Requirement » In the comment thread about H1N1 below, repeat the part that begins with "Posted by Rick" and ends after "this is inevitable.", swapping "media" for "press".

Passage for review »
------------
Posted by Cindy Hutchins on September 25,2009 | 07:43 PM
The masks that people are wearing - are they protecting us from them or them from us. A "surgical" maks filters the exhale not the inhale - right?? So what is the need for a mask??
Posted by Rick on May 7,2009 | 10:13 PM
Very good article and responses on the H1N1.I think it was ovverblown by the media hype and scared so many. I am 83;had every childhood disease and shot for many more "bigs". Having worked for the USPHS for thirty years I saw my share of many viruses and the last one that I had ant direct experience with was HIV/AIDS which now though worldwide we now have drugs which extend the life span and somewhat control the disease. We will have other outbreaks of one kind or another and will have to face up to the fact that this is inevitable.
------------
Provided material »
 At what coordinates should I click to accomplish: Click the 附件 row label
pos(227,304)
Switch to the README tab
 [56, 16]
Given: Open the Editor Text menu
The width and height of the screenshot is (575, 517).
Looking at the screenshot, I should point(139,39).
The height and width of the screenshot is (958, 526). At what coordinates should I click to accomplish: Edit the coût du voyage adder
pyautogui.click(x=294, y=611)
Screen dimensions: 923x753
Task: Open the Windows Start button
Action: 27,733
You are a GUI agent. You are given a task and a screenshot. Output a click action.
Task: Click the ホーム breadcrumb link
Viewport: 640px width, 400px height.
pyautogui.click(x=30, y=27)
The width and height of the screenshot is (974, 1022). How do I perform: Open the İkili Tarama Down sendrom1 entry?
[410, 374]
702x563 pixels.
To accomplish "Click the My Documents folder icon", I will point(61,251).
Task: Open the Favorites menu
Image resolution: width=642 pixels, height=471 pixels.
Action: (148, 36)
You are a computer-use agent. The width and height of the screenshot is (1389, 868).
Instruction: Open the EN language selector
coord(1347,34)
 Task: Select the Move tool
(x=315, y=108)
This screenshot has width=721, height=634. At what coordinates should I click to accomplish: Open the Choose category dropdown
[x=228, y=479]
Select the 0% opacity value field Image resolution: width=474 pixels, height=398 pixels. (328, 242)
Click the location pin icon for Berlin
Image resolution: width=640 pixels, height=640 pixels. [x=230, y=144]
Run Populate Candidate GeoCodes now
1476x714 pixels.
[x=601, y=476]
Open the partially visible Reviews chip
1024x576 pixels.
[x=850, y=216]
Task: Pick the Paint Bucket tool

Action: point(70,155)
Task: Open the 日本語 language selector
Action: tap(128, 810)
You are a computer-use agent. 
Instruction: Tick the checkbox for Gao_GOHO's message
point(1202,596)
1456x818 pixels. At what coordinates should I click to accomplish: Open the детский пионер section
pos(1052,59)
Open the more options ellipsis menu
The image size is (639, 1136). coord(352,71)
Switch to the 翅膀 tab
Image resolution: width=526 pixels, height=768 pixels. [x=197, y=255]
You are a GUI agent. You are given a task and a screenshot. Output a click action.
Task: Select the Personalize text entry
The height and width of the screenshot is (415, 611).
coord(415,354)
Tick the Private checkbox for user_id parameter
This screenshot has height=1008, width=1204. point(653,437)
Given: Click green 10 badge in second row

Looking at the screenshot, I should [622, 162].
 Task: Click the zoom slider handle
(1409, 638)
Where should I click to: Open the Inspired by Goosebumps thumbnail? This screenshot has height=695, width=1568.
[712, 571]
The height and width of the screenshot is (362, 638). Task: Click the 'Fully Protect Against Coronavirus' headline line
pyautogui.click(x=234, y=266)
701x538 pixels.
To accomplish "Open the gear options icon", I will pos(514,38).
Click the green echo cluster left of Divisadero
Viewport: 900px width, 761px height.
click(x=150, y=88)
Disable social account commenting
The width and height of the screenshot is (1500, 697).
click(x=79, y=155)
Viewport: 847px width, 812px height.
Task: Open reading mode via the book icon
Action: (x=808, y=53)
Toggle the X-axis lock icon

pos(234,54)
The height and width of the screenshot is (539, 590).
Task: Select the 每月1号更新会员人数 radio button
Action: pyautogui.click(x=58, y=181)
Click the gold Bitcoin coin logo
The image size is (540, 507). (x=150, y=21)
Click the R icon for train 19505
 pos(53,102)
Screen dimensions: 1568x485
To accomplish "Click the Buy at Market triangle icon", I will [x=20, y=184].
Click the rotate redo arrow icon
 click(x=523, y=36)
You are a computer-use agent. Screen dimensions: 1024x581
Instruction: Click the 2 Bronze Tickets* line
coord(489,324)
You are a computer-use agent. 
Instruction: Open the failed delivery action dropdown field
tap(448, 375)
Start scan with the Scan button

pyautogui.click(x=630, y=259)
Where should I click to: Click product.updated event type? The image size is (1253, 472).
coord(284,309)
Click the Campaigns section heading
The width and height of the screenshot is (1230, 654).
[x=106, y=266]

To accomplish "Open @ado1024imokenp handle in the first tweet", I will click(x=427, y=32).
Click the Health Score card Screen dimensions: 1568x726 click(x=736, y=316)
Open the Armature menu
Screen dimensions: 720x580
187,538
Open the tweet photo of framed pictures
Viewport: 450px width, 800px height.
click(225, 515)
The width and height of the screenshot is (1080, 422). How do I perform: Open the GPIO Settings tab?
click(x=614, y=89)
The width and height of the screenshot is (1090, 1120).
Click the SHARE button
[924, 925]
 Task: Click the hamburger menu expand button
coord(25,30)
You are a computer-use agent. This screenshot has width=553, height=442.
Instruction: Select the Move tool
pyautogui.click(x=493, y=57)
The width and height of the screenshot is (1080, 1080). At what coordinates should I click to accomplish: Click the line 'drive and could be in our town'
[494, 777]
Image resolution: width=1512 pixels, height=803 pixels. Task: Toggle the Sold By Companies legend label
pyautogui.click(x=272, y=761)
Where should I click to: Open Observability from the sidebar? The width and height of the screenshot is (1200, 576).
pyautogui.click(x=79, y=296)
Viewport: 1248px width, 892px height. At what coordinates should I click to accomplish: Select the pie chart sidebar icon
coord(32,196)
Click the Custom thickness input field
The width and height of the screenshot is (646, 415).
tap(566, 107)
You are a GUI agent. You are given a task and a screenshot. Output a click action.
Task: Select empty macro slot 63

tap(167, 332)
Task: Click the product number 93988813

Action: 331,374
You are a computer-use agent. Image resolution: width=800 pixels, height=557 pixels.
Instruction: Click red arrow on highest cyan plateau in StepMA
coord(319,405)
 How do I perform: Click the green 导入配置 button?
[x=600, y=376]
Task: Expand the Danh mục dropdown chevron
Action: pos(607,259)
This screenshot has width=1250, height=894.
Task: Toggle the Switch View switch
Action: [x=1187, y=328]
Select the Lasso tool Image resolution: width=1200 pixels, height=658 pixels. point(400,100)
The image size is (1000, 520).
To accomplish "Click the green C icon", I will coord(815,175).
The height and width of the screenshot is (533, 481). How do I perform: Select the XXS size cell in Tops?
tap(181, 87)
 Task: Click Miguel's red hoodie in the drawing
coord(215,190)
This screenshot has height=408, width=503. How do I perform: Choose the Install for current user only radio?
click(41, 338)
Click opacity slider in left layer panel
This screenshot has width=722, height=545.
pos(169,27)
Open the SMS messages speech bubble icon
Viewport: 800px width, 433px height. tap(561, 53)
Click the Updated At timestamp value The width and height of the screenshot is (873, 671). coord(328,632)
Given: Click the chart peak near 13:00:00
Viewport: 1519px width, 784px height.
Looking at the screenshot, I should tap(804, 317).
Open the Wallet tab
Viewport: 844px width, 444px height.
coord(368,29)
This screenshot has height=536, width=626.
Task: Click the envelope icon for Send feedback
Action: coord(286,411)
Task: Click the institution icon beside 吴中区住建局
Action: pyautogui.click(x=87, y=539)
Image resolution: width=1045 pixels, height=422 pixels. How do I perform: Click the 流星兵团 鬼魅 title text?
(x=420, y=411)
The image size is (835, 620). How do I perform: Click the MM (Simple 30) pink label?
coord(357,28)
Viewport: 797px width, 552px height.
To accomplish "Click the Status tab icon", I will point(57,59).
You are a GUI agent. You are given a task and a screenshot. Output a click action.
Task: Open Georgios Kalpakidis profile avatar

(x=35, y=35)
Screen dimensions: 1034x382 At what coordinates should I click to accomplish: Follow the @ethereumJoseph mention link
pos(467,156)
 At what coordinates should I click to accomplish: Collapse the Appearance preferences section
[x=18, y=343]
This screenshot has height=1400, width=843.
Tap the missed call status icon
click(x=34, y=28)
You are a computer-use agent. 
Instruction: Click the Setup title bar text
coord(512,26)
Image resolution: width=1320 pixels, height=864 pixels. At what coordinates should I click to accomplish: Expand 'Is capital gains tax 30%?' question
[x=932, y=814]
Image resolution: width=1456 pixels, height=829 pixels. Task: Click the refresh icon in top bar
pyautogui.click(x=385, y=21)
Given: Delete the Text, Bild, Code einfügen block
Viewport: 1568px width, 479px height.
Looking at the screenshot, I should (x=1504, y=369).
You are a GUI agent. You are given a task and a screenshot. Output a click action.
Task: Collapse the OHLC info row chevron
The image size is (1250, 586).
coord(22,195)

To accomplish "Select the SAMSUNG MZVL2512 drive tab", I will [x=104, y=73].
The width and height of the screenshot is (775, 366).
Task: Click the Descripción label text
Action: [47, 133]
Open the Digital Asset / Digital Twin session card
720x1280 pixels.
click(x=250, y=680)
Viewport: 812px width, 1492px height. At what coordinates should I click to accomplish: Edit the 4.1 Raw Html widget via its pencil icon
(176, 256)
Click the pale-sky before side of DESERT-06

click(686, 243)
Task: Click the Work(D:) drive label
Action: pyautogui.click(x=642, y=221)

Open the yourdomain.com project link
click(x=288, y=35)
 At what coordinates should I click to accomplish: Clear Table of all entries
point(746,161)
------------
Answer space »
Posted by Rick on May 7,2009 | 10:13 PM
Very good article and responses on the H1N1.I think it was ovverblown by the press hype and scared so many. I am 83;had every childhood disease and shot for many more "bigs". Having worked for the USPHS for thirty years I saw my share of many viruses and the last one that I had ant direct experience with was HIV/AIDS which now though worldwide we now have drugs which extend the life span and somewhat control the disease. We will have other outbreaks of one kind or another and will have to face up to the fact that this is inevitable.